### TASK TO CARRY OUT
Rewrite the entries below, starting at the line that contains "The image size" and stopping after the line that contains "point(582,65)". Replace "empty space" with "blank area", keep everything else the same, and leave the pictures out.

### EXTRACTED DATA
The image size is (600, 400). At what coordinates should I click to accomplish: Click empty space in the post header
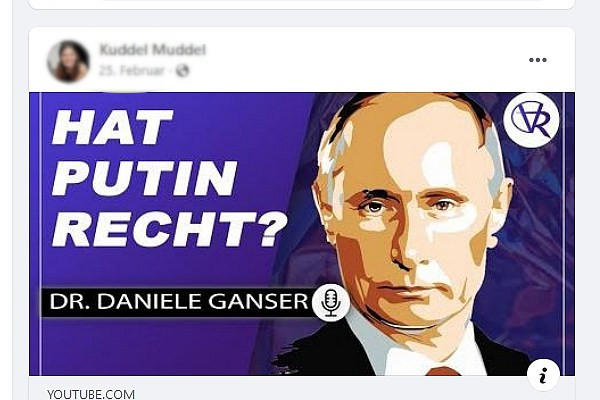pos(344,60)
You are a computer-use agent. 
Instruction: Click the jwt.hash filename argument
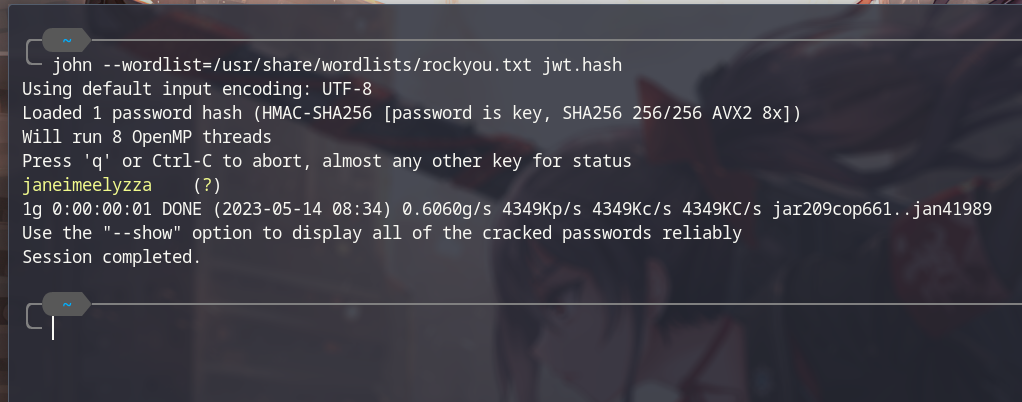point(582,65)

---

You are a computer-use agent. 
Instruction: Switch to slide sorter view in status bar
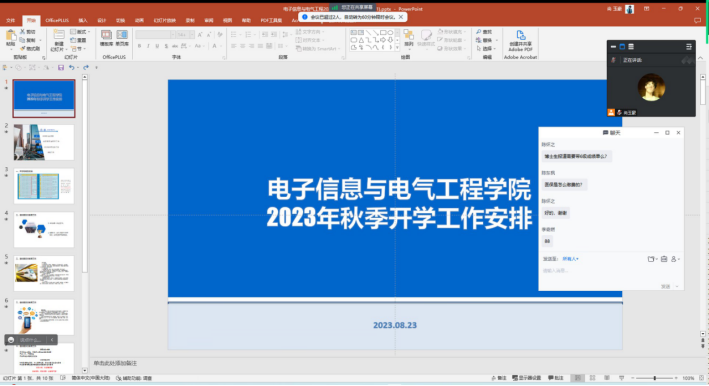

### EXERCISE RESPONSE
The image size is (600, 400). At what coordinates should I click to accomplish: Click blank area in the post header
pos(344,60)
You are a computer-use agent. 
Instruction: Click the jwt.hash filename argument
point(582,65)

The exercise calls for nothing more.